┌─ Supplied records

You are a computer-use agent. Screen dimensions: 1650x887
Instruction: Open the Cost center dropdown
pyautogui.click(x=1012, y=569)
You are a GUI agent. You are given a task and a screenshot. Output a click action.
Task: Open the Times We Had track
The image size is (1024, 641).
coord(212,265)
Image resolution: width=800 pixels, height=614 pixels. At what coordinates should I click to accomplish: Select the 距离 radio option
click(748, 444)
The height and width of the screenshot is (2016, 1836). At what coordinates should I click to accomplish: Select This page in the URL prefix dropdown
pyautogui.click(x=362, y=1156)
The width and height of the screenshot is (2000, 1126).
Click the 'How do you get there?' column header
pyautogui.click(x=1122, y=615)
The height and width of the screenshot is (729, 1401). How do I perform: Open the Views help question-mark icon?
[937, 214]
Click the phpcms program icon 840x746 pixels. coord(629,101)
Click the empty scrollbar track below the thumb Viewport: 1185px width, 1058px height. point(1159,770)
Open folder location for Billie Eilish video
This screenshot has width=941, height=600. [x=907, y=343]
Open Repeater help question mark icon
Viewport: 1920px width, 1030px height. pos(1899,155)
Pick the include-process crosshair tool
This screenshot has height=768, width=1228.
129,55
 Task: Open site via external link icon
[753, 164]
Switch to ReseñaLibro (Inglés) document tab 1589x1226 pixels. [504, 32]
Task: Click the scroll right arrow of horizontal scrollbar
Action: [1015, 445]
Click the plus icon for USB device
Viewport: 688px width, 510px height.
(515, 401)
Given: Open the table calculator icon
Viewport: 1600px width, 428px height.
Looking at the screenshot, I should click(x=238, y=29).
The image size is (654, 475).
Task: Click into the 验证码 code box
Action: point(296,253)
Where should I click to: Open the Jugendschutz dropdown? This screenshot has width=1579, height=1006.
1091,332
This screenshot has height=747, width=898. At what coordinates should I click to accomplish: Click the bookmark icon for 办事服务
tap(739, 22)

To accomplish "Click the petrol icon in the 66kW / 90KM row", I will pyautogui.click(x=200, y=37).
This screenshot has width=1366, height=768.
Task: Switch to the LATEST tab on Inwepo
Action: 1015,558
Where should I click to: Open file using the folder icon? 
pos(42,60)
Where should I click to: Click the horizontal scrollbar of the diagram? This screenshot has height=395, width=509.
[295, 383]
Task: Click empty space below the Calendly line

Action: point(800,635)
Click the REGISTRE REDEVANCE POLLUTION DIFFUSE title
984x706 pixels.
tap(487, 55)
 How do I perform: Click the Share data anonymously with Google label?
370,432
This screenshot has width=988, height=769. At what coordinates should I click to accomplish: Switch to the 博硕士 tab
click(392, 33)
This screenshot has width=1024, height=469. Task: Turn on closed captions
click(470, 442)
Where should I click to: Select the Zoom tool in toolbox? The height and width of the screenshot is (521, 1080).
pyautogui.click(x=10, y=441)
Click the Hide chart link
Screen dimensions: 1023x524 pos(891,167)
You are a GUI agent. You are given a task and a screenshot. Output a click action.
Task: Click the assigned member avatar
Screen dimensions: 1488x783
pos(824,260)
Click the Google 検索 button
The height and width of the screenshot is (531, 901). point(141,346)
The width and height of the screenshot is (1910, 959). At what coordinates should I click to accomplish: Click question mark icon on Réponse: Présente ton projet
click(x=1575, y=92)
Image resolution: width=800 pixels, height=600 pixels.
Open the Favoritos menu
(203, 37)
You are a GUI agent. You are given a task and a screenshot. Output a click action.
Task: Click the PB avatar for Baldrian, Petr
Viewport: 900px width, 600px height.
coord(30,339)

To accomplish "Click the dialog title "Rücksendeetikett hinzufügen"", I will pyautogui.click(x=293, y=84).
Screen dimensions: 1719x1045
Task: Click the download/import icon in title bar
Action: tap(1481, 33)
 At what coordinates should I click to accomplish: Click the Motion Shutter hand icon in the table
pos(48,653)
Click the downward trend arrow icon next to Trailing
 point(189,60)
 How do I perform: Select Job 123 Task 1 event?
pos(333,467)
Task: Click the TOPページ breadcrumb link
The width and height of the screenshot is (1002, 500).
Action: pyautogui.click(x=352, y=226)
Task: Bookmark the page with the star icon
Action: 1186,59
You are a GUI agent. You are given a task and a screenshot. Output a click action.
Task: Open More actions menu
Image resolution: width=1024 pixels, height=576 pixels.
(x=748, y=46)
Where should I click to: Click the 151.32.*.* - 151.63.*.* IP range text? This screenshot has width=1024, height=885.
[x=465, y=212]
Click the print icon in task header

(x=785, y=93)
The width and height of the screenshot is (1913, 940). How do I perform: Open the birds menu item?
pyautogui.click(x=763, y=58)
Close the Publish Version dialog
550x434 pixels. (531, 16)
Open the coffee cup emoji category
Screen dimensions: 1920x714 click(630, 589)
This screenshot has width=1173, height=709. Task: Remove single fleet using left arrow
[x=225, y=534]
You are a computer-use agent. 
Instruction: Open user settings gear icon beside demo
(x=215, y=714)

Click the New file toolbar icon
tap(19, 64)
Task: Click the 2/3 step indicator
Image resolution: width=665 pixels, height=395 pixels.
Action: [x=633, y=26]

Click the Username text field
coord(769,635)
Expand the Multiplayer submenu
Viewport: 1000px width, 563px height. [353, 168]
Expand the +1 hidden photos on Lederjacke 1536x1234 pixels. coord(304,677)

└─

Exercise details:
The data above should be reproduced in full and exactly.

Result of this task:
You are a computer-use agent. Screen dimensions: 1650x887
Instruction: Open the Cost center dropdown
pyautogui.click(x=1012, y=569)
You are a GUI agent. You are given a task and a screenshot. Output a click action.
Task: Open the Times We Had track
The image size is (1024, 641).
coord(212,265)
Image resolution: width=800 pixels, height=614 pixels. At what coordinates should I click to accomplish: Select the 距离 radio option
click(748, 444)
The height and width of the screenshot is (2016, 1836). At what coordinates should I click to accomplish: Select This page in the URL prefix dropdown
pyautogui.click(x=362, y=1156)
The width and height of the screenshot is (2000, 1126).
Click the 'How do you get there?' column header
pyautogui.click(x=1122, y=615)
The height and width of the screenshot is (729, 1401). How do I perform: Open the Views help question-mark icon?
[937, 214]
Click the phpcms program icon 840x746 pixels. coord(629,101)
Click the empty scrollbar track below the thumb Viewport: 1185px width, 1058px height. point(1159,770)
Open folder location for Billie Eilish video
This screenshot has width=941, height=600. [x=907, y=343]
Open Repeater help question mark icon
Viewport: 1920px width, 1030px height. pos(1899,155)
Pick the include-process crosshair tool
This screenshot has height=768, width=1228.
129,55
 Task: Open site via external link icon
[753, 164]
Switch to ReseñaLibro (Inglés) document tab 1589x1226 pixels. [504, 32]
Task: Click the scroll right arrow of horizontal scrollbar
Action: [1015, 445]
Click the plus icon for USB device
Viewport: 688px width, 510px height.
(515, 401)
Given: Open the table calculator icon
Viewport: 1600px width, 428px height.
Looking at the screenshot, I should click(x=238, y=29).
The image size is (654, 475).
Task: Click into the 验证码 code box
Action: point(296,253)
Where should I click to: Open the Jugendschutz dropdown? This screenshot has width=1579, height=1006.
1091,332
This screenshot has height=747, width=898. At what coordinates should I click to accomplish: Click the bookmark icon for 办事服务
tap(739, 22)

To accomplish "Click the petrol icon in the 66kW / 90KM row", I will pyautogui.click(x=200, y=37).
This screenshot has width=1366, height=768.
Task: Switch to the LATEST tab on Inwepo
Action: 1015,558
Where should I click to: Open file using the folder icon? 
pos(42,60)
Where should I click to: Click the horizontal scrollbar of the diagram? This screenshot has height=395, width=509.
[295, 383]
Task: Click empty space below the Calendly line

Action: point(800,635)
Click the REGISTRE REDEVANCE POLLUTION DIFFUSE title
984x706 pixels.
tap(487, 55)
 How do I perform: Click the Share data anonymously with Google label?
370,432
This screenshot has width=988, height=769. At what coordinates should I click to accomplish: Switch to the 博硕士 tab
click(392, 33)
This screenshot has width=1024, height=469. Task: Turn on closed captions
click(470, 442)
Where should I click to: Select the Zoom tool in toolbox? The height and width of the screenshot is (521, 1080).
pyautogui.click(x=10, y=441)
Click the Hide chart link
Screen dimensions: 1023x524 pos(891,167)
You are a GUI agent. You are given a task and a screenshot. Output a click action.
Task: Click the assigned member avatar
Screen dimensions: 1488x783
pos(824,260)
Click the Google 検索 button
The height and width of the screenshot is (531, 901). point(141,346)
The width and height of the screenshot is (1910, 959). At what coordinates should I click to accomplish: Click question mark icon on Réponse: Présente ton projet
click(x=1575, y=92)
Image resolution: width=800 pixels, height=600 pixels.
Open the Favoritos menu
(203, 37)
You are a GUI agent. You are given a task and a screenshot. Output a click action.
Task: Click the PB avatar for Baldrian, Petr
Viewport: 900px width, 600px height.
coord(30,339)

To accomplish "Click the dialog title "Rücksendeetikett hinzufügen"", I will pyautogui.click(x=293, y=84).
Screen dimensions: 1719x1045
Task: Click the download/import icon in title bar
Action: tap(1481, 33)
 At what coordinates should I click to accomplish: Click the Motion Shutter hand icon in the table
pos(48,653)
Click the downward trend arrow icon next to Trailing
 point(189,60)
 How do I perform: Select Job 123 Task 1 event?
pos(333,467)
Task: Click the TOPページ breadcrumb link
The width and height of the screenshot is (1002, 500).
Action: pyautogui.click(x=352, y=226)
Task: Bookmark the page with the star icon
Action: 1186,59
You are a GUI agent. You are given a task and a screenshot. Output a click action.
Task: Open More actions menu
Image resolution: width=1024 pixels, height=576 pixels.
(x=748, y=46)
Where should I click to: Click the 151.32.*.* - 151.63.*.* IP range text? This screenshot has width=1024, height=885.
[x=465, y=212]
Click the print icon in task header

(x=785, y=93)
The width and height of the screenshot is (1913, 940). How do I perform: Open the birds menu item?
pyautogui.click(x=763, y=58)
Close the Publish Version dialog
550x434 pixels. (531, 16)
Open the coffee cup emoji category
Screen dimensions: 1920x714 click(630, 589)
This screenshot has width=1173, height=709. Task: Remove single fleet using left arrow
[x=225, y=534]
You are a computer-use agent. 
Instruction: Open user settings gear icon beside demo
(x=215, y=714)

Click the New file toolbar icon
tap(19, 64)
Task: Click the 2/3 step indicator
Image resolution: width=665 pixels, height=395 pixels.
Action: [x=633, y=26]

Click the Username text field
coord(769,635)
Expand the Multiplayer submenu
Viewport: 1000px width, 563px height. [353, 168]
Expand the +1 hidden photos on Lederjacke 1536x1234 pixels. coord(304,677)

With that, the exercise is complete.